After leaving university he travelled on the continent with his mother and continued to live with her at Weybridge and Abinger Hammer in Surrey until her death in 1945. His early novels, set in England and Italy, were praised by reviewers but did not sell in large quantities. It was Howards End (1910) that made him famous.
He travelled in Egypt, Germany and India with classicist G.L. Dickinson in 1914. Doing war work for the Red Cross in Egypt, in the winter of 1916-17, he met in Ramleh a tram conductor, Mohammed el-Adl, a youth of seventeen with whom he fell in love and who was to become one of the principal inspirations for his literary work. Mohammed died of tuberculosis in Alexandria in spring of 1922. After this loss, Forster was driven to keep the memory of the youth alive, and attempted to do so in the form of a book-length letter, preserved at King’s College, Cambridge. The letter begins with a quote, “Good-night, my lad, for nought’s eternal; No league of ours, for sure.” and concludes with the acknowledgement that the task of thus resurrecting their love is impossible.
He spent a second spell in India in the early 1920s as the private secretary to the Maharajah of Dewas state (senior branch). The Hill of Devi is his non-fictional account of this trip. After returning from India he completed A Passage to India (1924) which became his most famous and widely-translated novel.
He later had a happy relationship with a constable in the London Metropolitan Police, Bob Buckingham, developing a friendship with Buckingham’s wife May and including the two in his circle which also included the writer and editor of The Listener J.R. Ackerley, the psychologist W.J.H. Sprott and, for a time, the composer Benjamin Britten.
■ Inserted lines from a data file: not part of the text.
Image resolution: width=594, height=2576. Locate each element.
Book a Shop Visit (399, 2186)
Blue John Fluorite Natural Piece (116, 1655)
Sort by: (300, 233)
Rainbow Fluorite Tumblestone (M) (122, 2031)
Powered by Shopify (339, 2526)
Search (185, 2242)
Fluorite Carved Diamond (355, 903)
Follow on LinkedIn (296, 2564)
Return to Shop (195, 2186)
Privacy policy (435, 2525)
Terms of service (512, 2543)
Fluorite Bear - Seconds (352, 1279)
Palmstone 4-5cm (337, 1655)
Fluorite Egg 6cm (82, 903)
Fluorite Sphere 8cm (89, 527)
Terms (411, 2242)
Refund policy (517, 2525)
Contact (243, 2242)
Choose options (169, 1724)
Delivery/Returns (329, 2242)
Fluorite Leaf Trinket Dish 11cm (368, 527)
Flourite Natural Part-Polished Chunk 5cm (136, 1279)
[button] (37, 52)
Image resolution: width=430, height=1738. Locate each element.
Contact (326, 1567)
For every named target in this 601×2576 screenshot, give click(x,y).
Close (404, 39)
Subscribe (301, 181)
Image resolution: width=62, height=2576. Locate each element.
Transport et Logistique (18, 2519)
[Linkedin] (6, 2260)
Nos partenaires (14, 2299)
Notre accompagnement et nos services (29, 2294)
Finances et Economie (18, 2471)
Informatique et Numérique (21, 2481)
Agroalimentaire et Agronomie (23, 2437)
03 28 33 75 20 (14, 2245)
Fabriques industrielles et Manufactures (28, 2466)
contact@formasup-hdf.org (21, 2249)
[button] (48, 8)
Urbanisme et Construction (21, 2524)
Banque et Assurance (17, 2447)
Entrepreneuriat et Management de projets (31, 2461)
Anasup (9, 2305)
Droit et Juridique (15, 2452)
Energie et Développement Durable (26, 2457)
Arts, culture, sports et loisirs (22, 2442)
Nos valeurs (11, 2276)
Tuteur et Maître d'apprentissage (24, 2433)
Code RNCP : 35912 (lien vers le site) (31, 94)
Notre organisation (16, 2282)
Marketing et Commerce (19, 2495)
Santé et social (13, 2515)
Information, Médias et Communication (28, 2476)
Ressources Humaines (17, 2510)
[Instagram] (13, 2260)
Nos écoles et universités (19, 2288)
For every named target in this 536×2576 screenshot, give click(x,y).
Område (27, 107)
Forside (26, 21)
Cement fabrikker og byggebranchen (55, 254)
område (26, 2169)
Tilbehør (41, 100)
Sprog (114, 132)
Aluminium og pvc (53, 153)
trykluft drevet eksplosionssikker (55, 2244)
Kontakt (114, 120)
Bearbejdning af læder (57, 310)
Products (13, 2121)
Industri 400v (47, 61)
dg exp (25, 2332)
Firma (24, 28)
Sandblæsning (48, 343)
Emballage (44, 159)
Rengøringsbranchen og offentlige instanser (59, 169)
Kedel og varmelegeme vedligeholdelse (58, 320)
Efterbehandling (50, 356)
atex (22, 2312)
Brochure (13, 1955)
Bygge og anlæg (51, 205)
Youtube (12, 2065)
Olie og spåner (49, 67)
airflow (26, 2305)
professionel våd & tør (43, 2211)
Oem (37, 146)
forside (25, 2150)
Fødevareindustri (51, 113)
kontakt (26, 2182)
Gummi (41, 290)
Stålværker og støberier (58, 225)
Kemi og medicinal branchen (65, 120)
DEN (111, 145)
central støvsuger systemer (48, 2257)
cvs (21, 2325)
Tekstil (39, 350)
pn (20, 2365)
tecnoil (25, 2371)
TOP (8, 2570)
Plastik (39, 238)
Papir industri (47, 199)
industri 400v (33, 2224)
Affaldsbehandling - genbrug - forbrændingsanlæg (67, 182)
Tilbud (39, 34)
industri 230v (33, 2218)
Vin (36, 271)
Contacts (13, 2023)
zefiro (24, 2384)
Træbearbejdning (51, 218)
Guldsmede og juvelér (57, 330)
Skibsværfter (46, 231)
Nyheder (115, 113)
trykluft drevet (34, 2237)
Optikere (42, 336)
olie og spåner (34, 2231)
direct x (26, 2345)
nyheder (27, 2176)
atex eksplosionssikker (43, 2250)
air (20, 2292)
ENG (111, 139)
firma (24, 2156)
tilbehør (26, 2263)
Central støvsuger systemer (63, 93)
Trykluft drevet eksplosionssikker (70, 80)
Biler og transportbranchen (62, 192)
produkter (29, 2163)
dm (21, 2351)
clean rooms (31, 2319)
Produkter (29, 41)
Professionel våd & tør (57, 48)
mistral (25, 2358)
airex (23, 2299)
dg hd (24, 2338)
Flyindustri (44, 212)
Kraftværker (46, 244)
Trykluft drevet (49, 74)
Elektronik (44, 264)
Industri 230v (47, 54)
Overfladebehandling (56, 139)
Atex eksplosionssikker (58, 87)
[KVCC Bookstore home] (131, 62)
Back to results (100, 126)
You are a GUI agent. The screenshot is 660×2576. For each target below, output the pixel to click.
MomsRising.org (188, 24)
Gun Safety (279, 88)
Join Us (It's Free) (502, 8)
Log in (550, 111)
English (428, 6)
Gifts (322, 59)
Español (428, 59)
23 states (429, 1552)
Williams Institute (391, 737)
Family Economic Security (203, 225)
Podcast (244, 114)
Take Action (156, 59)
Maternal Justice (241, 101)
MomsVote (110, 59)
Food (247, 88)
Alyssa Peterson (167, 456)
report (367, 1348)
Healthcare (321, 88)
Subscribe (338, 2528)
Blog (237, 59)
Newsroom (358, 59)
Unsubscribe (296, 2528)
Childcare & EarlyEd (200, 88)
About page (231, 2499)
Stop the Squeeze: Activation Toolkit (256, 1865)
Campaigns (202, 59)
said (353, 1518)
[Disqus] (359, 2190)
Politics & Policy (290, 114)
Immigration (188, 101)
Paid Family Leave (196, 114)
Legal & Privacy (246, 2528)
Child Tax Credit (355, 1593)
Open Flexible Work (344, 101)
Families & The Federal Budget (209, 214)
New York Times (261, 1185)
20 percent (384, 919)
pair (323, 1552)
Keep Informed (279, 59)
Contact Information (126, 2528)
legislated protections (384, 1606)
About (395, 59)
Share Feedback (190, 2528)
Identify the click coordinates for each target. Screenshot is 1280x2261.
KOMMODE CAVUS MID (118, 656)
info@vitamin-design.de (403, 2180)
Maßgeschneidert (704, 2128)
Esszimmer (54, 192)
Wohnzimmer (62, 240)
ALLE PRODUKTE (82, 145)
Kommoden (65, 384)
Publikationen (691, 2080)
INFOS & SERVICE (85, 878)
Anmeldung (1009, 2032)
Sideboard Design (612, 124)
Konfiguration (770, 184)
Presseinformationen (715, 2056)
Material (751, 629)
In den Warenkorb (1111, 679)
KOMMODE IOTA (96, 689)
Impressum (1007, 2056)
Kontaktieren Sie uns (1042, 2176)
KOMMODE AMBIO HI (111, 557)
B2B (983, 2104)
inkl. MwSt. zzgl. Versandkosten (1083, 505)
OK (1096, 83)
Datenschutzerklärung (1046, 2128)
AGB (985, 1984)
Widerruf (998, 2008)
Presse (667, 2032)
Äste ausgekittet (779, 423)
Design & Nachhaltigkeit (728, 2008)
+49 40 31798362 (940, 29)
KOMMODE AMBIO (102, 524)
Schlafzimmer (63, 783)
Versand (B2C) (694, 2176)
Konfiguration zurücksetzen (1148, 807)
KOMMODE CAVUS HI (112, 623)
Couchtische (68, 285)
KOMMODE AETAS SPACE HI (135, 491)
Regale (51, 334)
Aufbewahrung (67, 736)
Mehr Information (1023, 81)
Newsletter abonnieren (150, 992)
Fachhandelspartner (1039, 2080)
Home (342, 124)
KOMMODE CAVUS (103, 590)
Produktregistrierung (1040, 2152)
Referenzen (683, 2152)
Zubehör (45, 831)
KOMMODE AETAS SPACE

After the death of his mother, Forster accepted an honorary fellowship at King’s College, Cambridge and lived for the most part in the college doing relatively little. He died in Coventry at the home of the Buckinghams.
Key themes
Forster’s views as a secular humanist are at the heart of his work, which often features characters attempting to understand each other, in the words of Forster’s famous epigraph, across social barriers. His humanist views are expressed in the non-fictional essay “What I Believe”.
Forster’s two most noted works, A Passage to India and Howards End, explore the irreconcilability of class differences. Although considered by some to have less serious literary weight, A Room with a View is also notable as his most widely read and accessible work, remaining popular for the near century since its original publication. His 1914 novel Maurice, published posthumously in 1971, explores the possibility of reconciling class differences as part of a homosexual relationship.
Sexuality is another key theme in Forster’s works and it has been argued that Forster’s writing can be characterized as progressing from heterosexual love to homosexual love. The foreword to Maurice expresses his struggle with his own homosexuality, while similar themes were explored in several volumes of homosexual-themed short stories. Forster’s explicitly homosexual writings, the novel Maurice and the short-story collection The Life to Come, were published shortly after his death and caused controversy.